César Calvo Poeta y Seductor

César Calvo,a los cinco años

¿Cuál será la cualidad principal que recojan sus biógrafos? ¿Poeta o Seductor? Porque es verdad que César Calvo fue notable en ambos aspectos. Los académicos eligen, claro, la poesía, pero reconózcase que sus virtudes de cazador de féminas merecen ser rescatadas para la historia pues, la verdad, no hemos conocido nada parecido.“Dueño de un poder de seducción irresistible para con las mujeres a quienes volvía literalmente sus esclavas. Se trataba de un amante mítico, con carisma irresistible, con instinto y aureola de ángel y demonio. Maya, la esposa de Ricardo Luna, embajador del Perú en Estados Unidos, me contaba que cuando lo alojaban en su departamento de Londres era increíble la atracción que ejercía a las hermosísimas muchachas inglesas que pasaban por la avenida central hasta donde él bajaba del piso en que vivían, justamente para hacer esa caza diaria. No pasaba cinco minutos en que él tardara en subir con una ninfa extasiada contemplando embelesada a aquel loco de mirada torva y de cabellos ensortijados, que no hablaba una sola palabra en inglés…”.

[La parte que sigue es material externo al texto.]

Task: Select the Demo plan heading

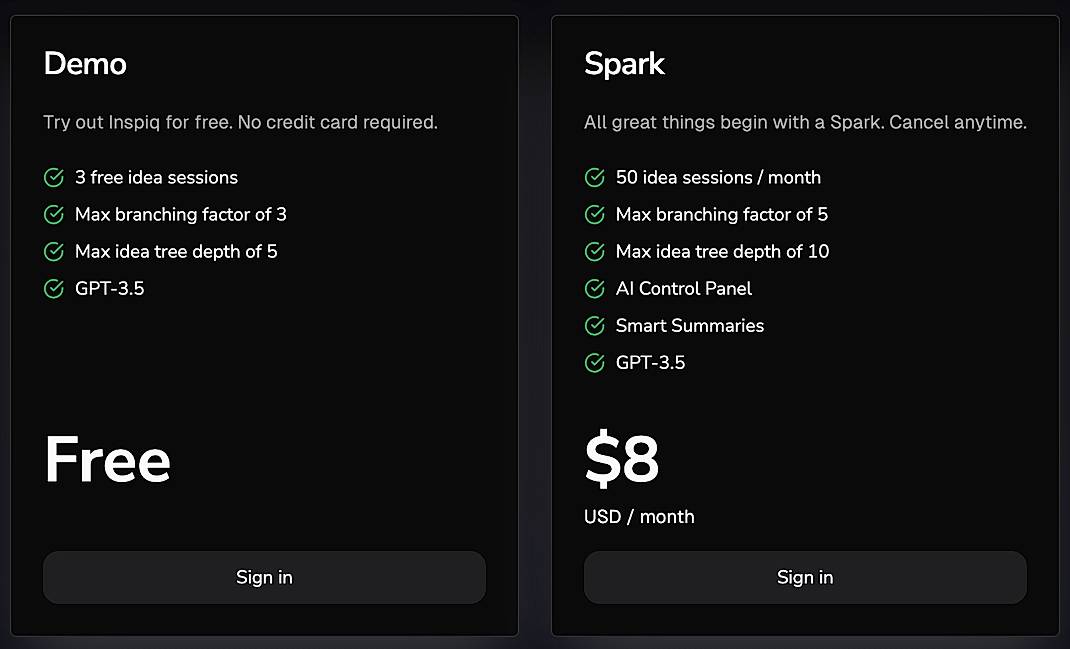Action: 85,64
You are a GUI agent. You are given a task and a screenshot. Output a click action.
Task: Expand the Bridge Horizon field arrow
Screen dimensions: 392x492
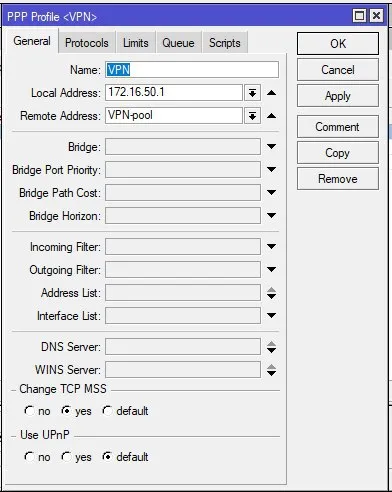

El texto, un poco exagerado en la forma pero absolutamente cierto en el fondo, es de Danilo Sánchez Lihón, que rinde así homenaje a su amigo César, desaparecido hace cinco años cuando solo había cumplido 60.Poco se ha escrito sobre el César seductor pero hace poco se han trazado algunas líneas. Hugo Neira, por ejemplo, que lo conoció bien, se burló de Alfredo Bryce Echenique porque este mentiroso patológico dijo en sus “Antimemorias” que Calvo se le arrimó para que le presentara niñas de sociedad. Falso. Neira le tomó el pelo diciendo que Calvo no necesitaba de Bryce para seducir, “tirarse” es la palabra que usó, a cuanta dama pudiera, sin distinción de clase social.

Pero les voy a contar dos casos particulares de Calvo. Dos mujeres. A una no pudo nunca incorporar a su harén y otra lo plantó.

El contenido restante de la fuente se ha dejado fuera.